Serbian Orthodox Diocese v. Milivojevich, 426 U.S. 696 (1976)
The holding of the Illinois Supreme Court constituted improper judicial interference with the decisions of a hierarchical church and in thus interposing its judgment into matters of ecclesiastical cognizance and polity, the court contravened the First and Fourteenth Amendments.
“[W]henever the questions of discipline, or of faith, or ecclesiastical rule, custom, or law have been decided by the highest of [the] church judicatories to which the matter has been carried, the legal tribunals must accept such decisions as final, and as binding. . . .”
Under the guise of “minimal” review of the Mother Church’s decisions that the Illinois Supreme Court deemed “arbitrary,” that court has unconstitutionally undertaken the adjudication of quintessentially religious controversies whose resolution the First Amendment commits exclusively to the highest ecclesiastical tribunals of this hierarchical church.
Though it did not rely on the “fraud, collusion, or arbitrariness” exception to the rule requiring recognition by civil courts of decisions by hierarchical tribunals, but rather on purported “neutral principles” for resolving property disputes in reaching its conclusion that the Mother Church’s reorganization of the American-Canadian Diocese into three Dioceses was invalid, that conclusion also contravened the First and Fourteenth Amendments.

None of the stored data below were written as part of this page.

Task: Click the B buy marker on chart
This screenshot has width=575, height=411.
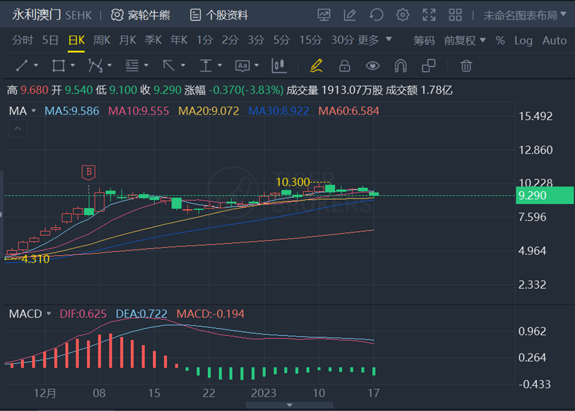Action: tap(88, 172)
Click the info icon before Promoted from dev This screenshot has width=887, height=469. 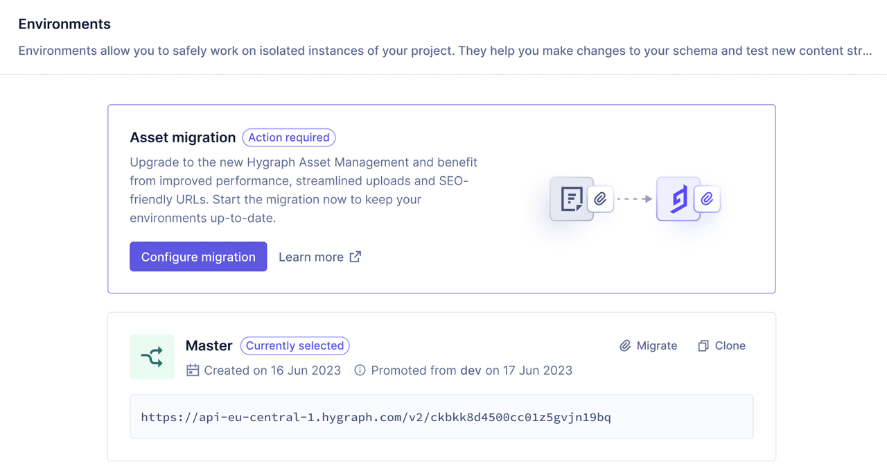point(360,370)
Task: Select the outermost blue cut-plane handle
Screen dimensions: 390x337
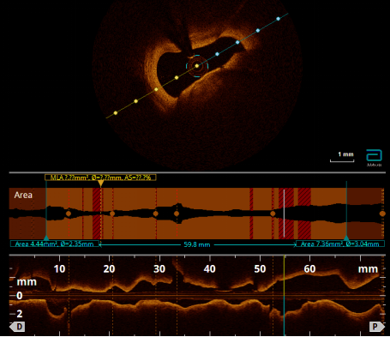Action: point(279,19)
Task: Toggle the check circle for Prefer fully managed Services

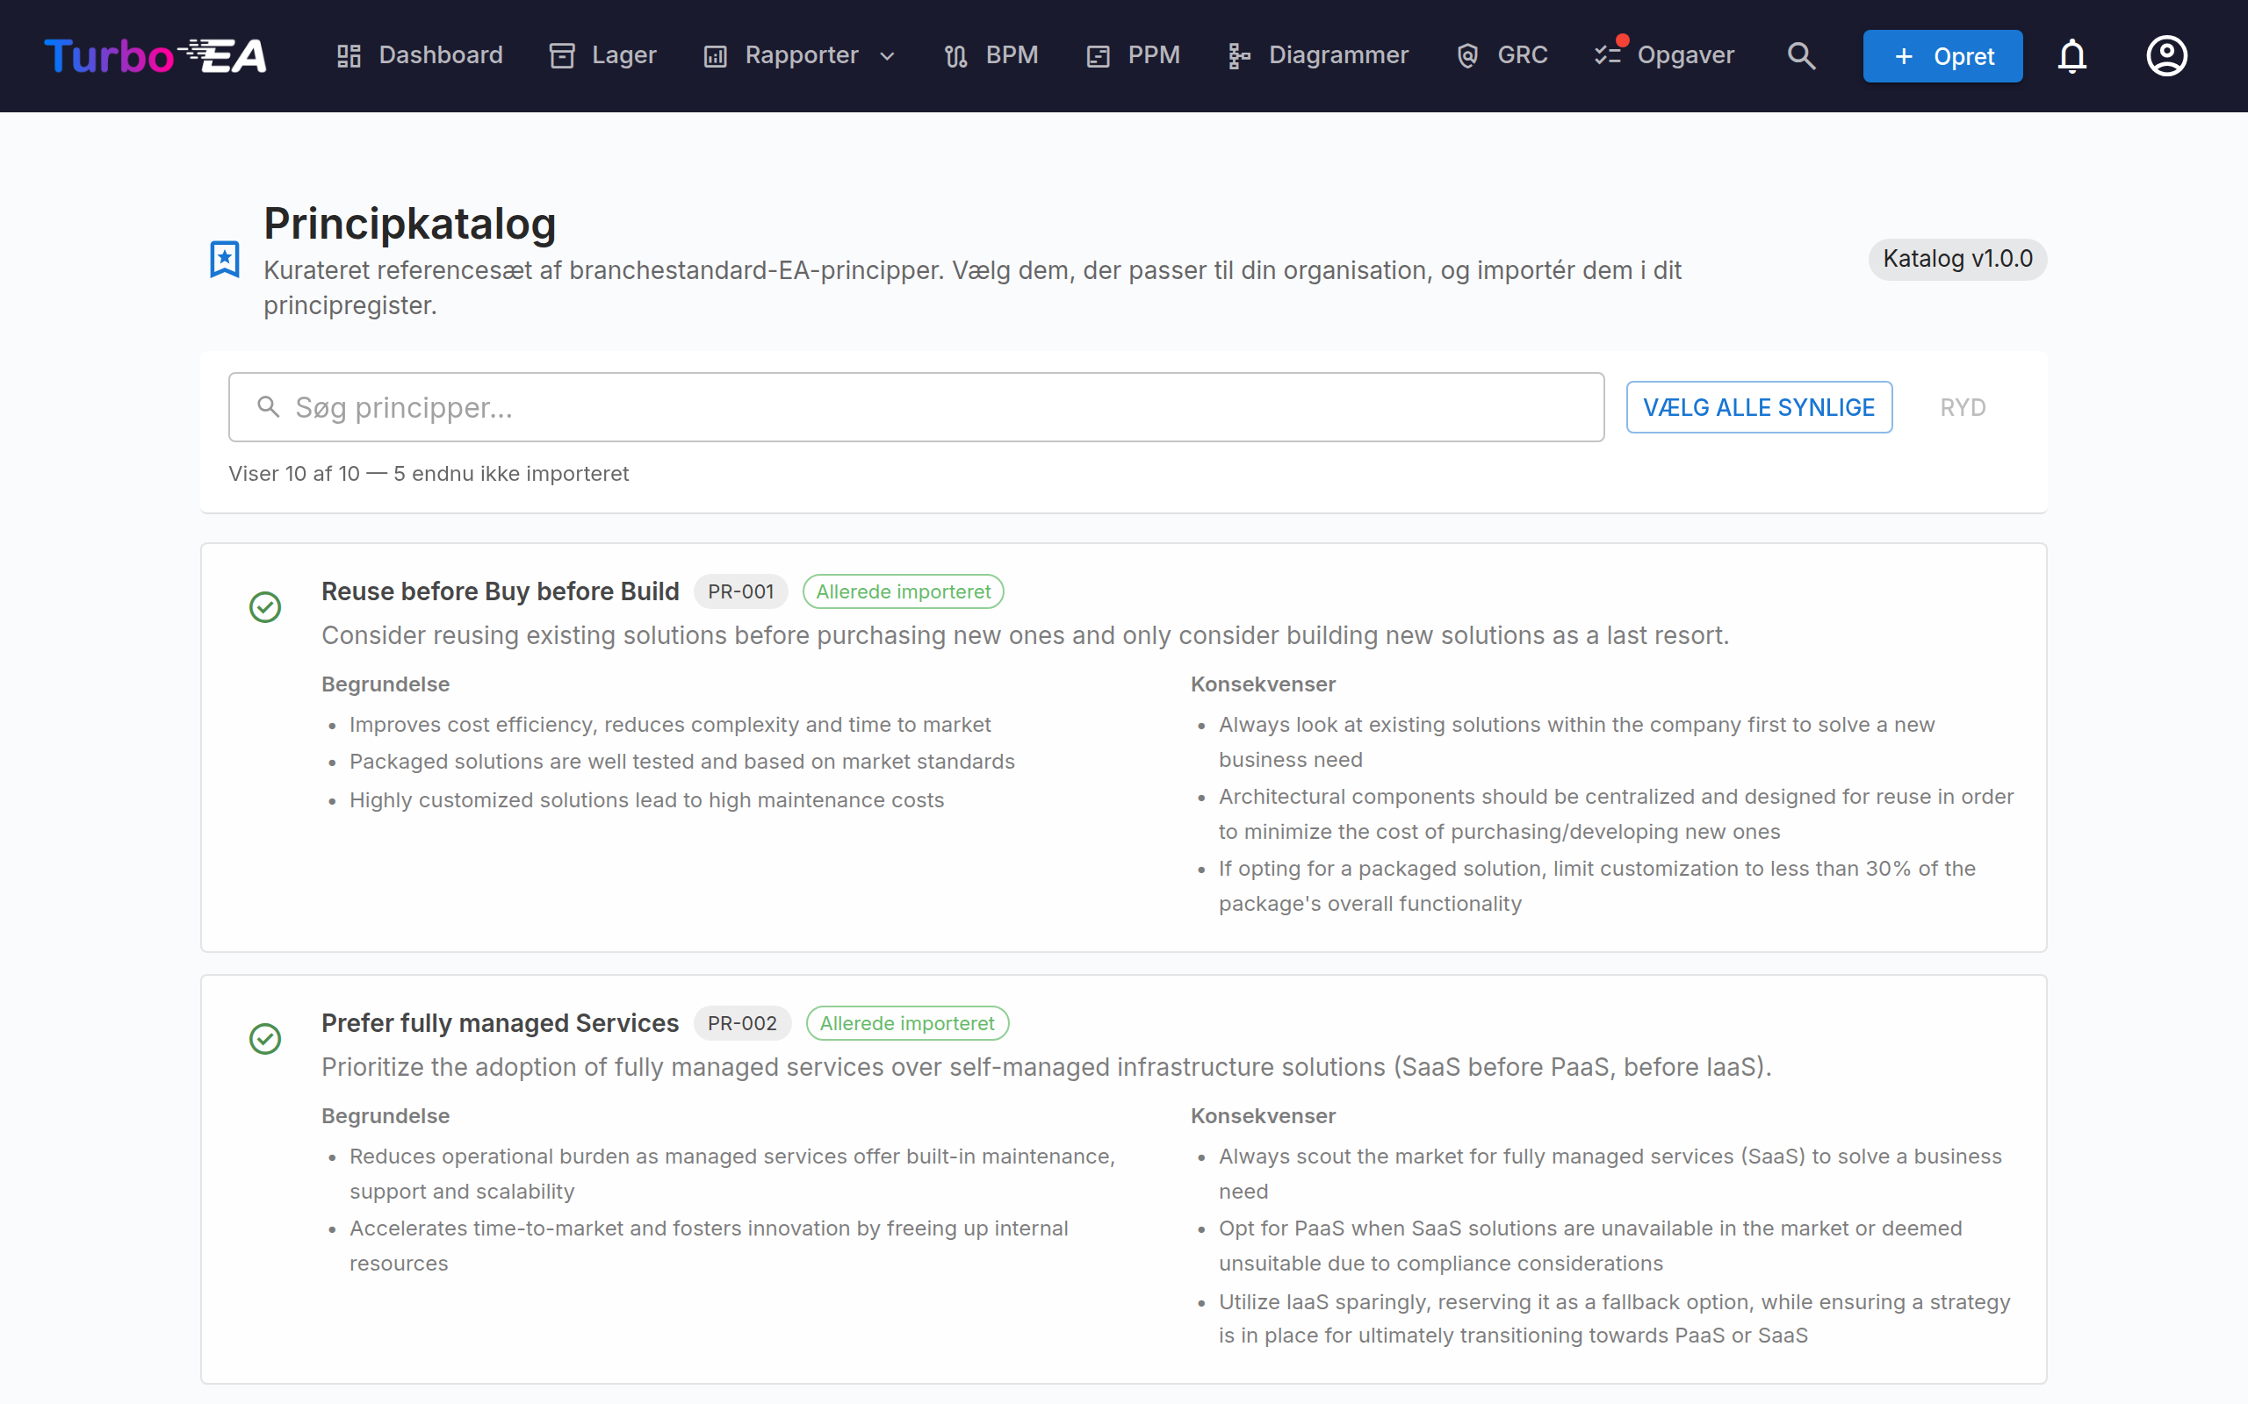Action: point(266,1039)
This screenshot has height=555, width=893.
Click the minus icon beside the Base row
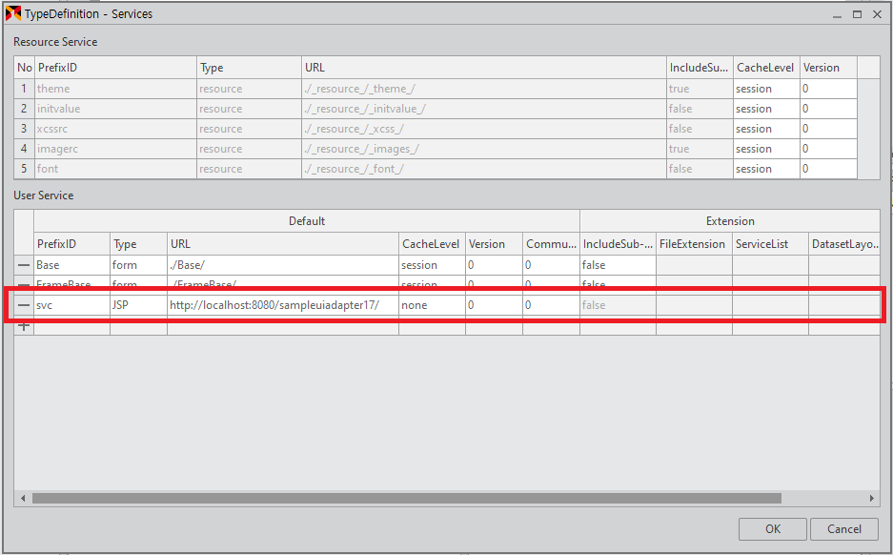(x=24, y=265)
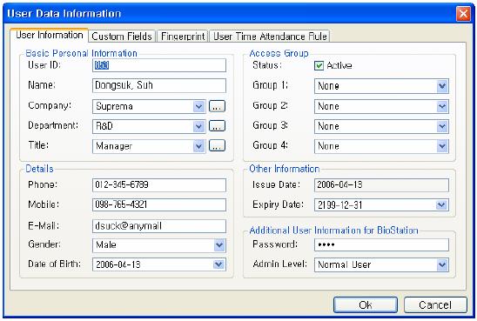
Task: Expand the Group 3 dropdown
Action: pyautogui.click(x=442, y=126)
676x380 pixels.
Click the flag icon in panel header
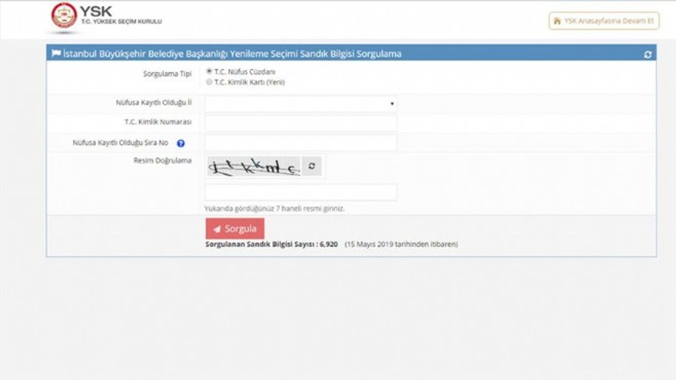pos(56,54)
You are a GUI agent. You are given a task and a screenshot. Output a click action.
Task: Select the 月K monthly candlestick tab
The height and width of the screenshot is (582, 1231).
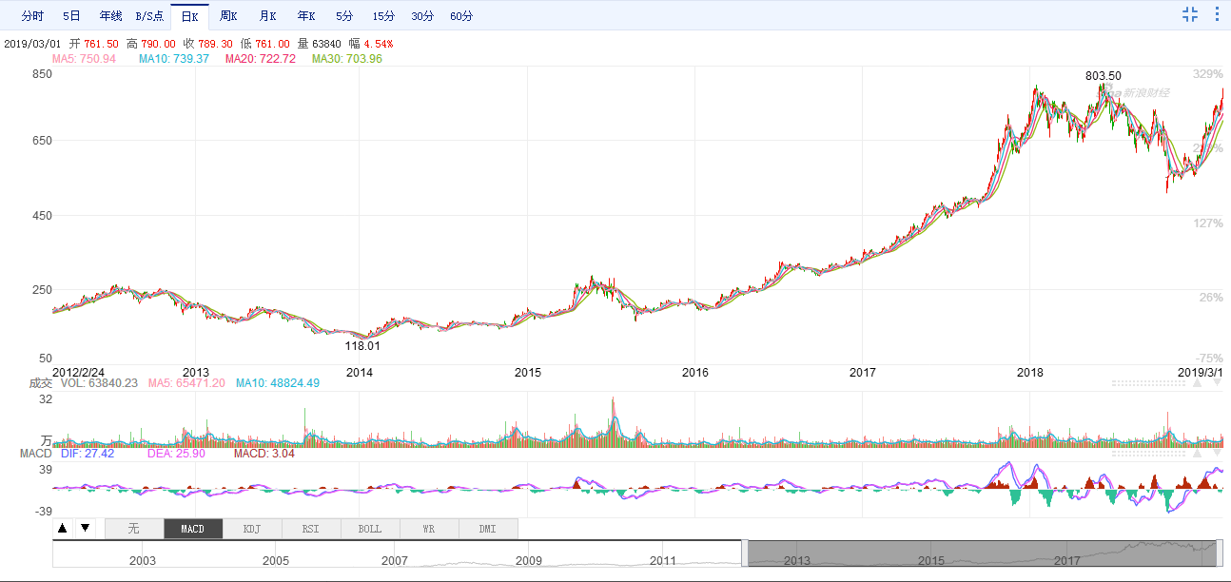(267, 16)
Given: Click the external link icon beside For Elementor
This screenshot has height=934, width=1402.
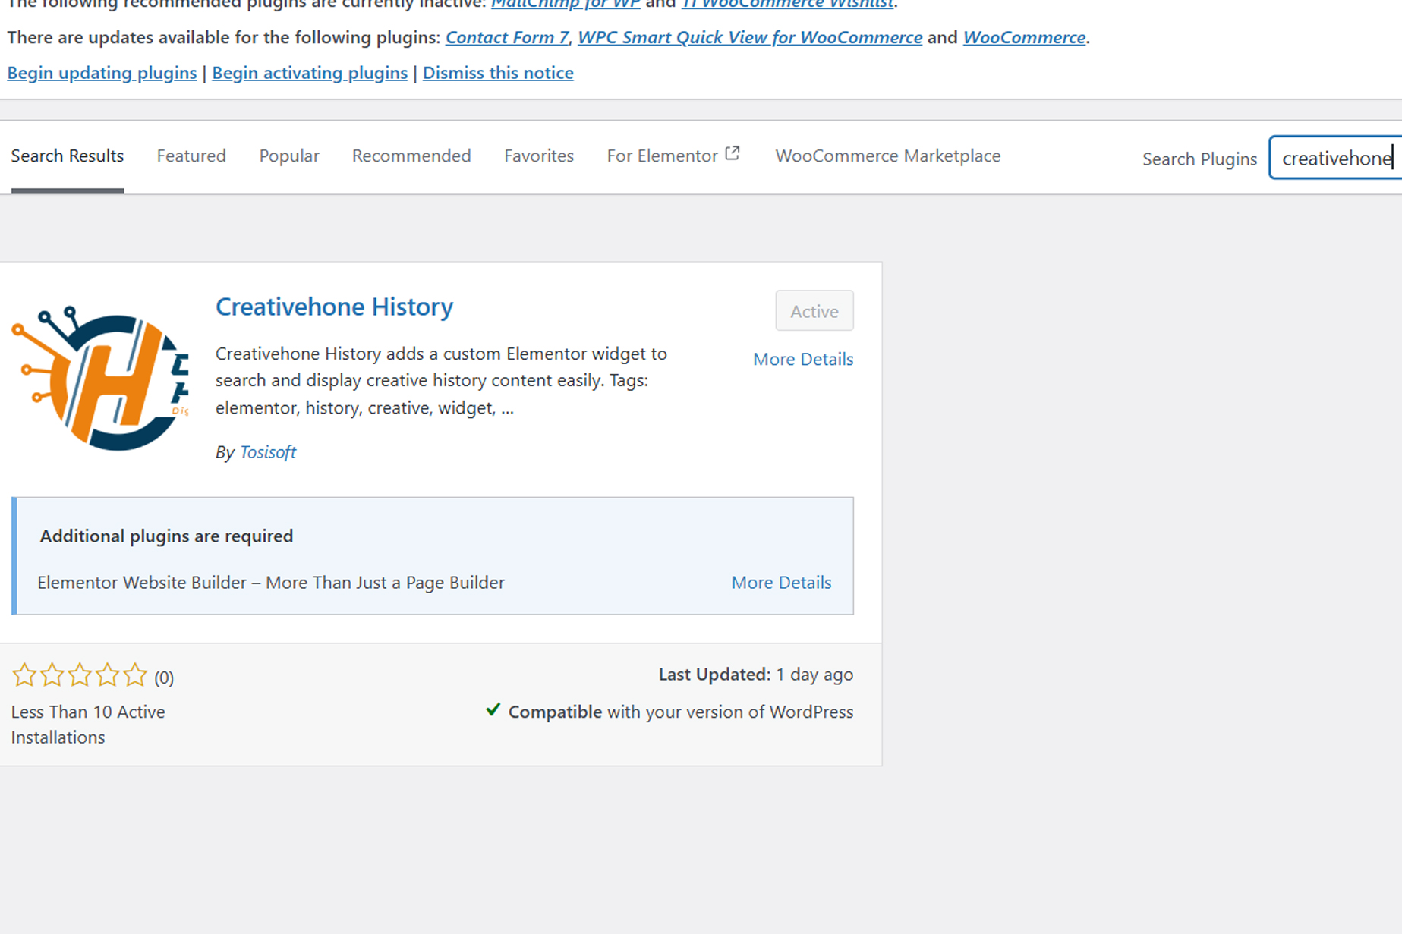Looking at the screenshot, I should [733, 154].
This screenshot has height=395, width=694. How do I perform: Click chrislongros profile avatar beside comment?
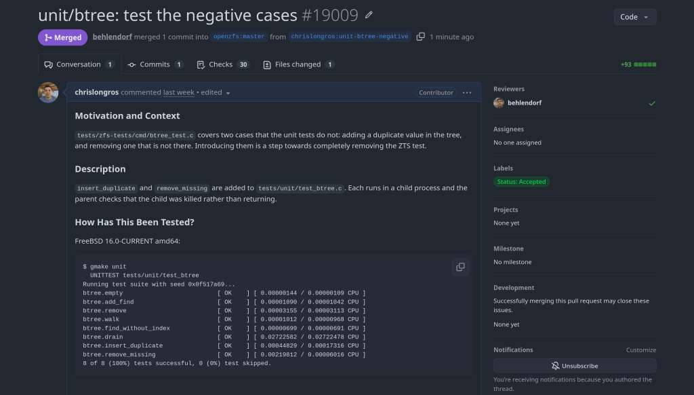48,93
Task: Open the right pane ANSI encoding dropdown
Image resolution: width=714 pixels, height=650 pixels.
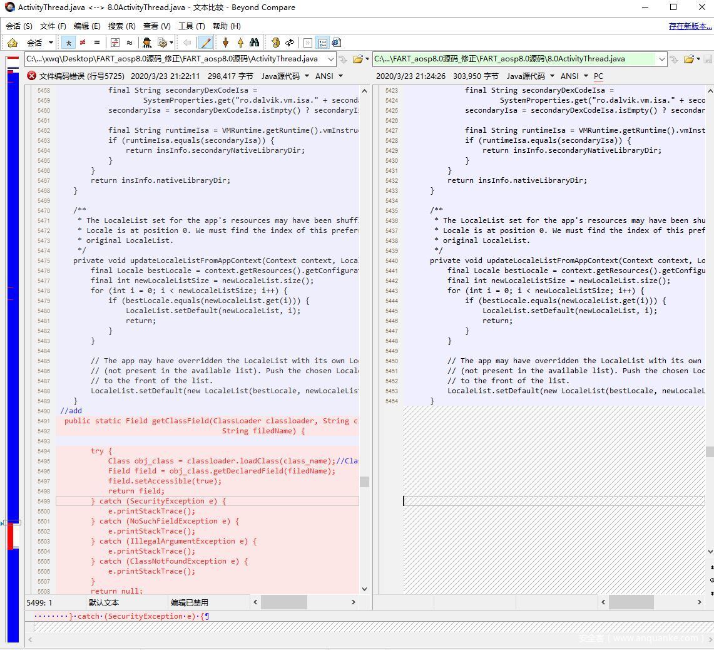Action: (573, 76)
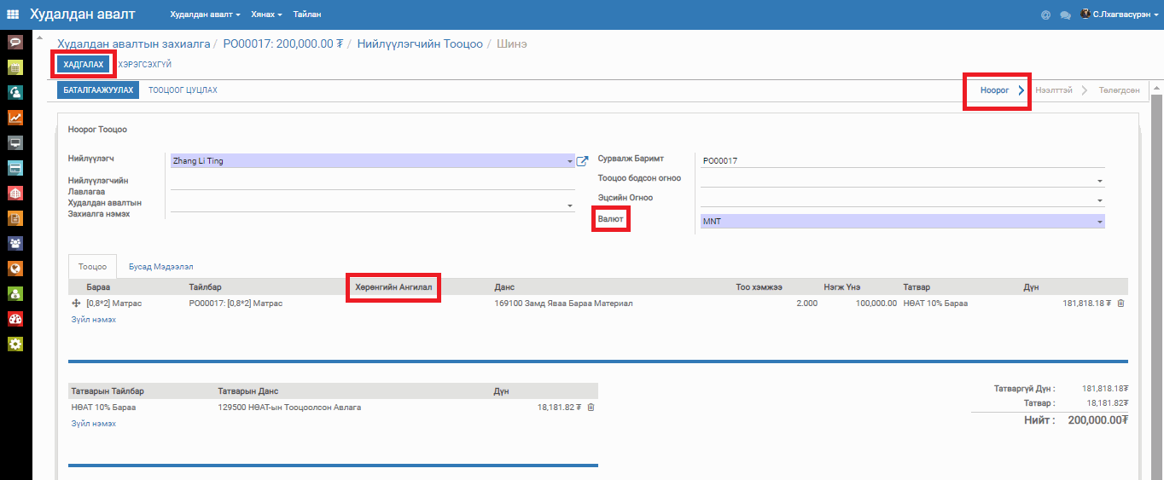Open the Хянах menu in top bar
Viewport: 1164px width, 480px height.
point(266,14)
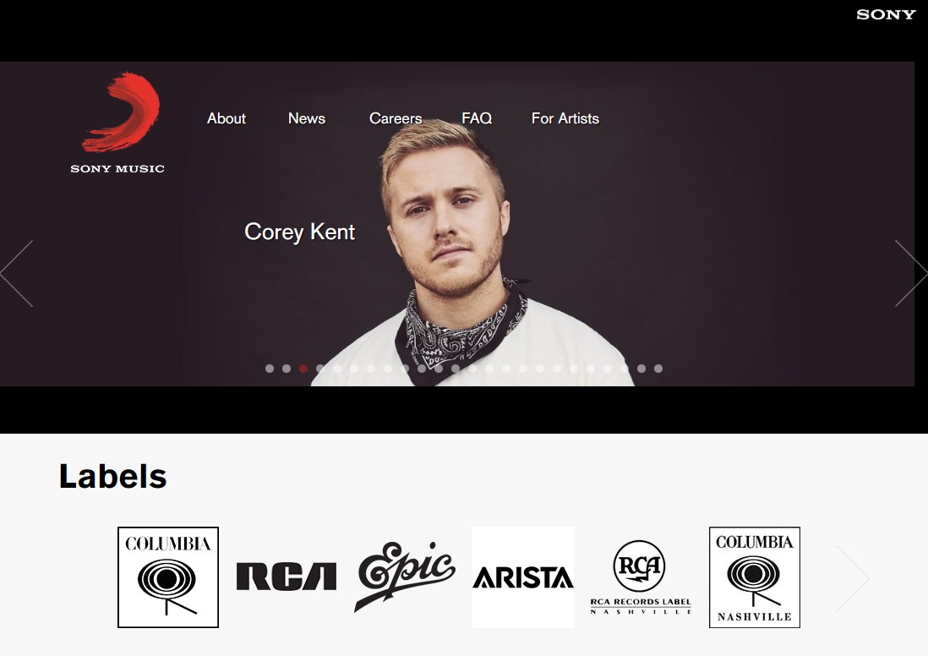Open the Arista label logo
Image resolution: width=928 pixels, height=656 pixels.
click(523, 577)

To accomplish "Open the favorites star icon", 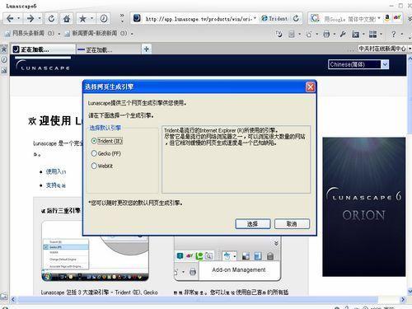I will (82, 19).
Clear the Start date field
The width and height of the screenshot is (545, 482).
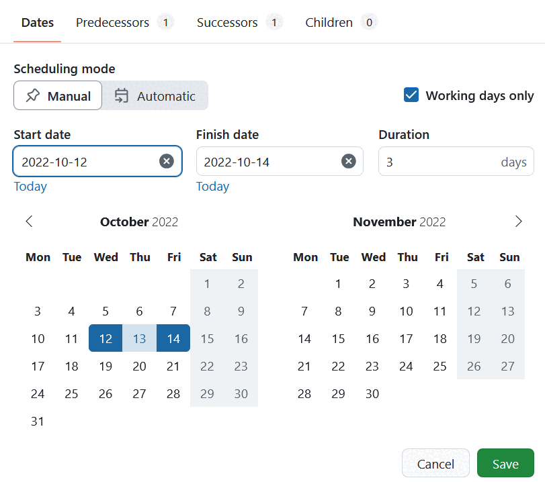tap(167, 161)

The reorganization of the Diocese involves solely a matter of internal church government, an issue at the core of ecclesiastical affairs. Religious freedom encompasses the “power [of religious bodies] to decide for themselves, free from state interference, matters of church government as well as those of faith and doctrine.”
Kedroff v. St. Nicholas Cathedral, 344 U. S. 94, 344 U. S. 116. Pp. 426 U. S. 720-724.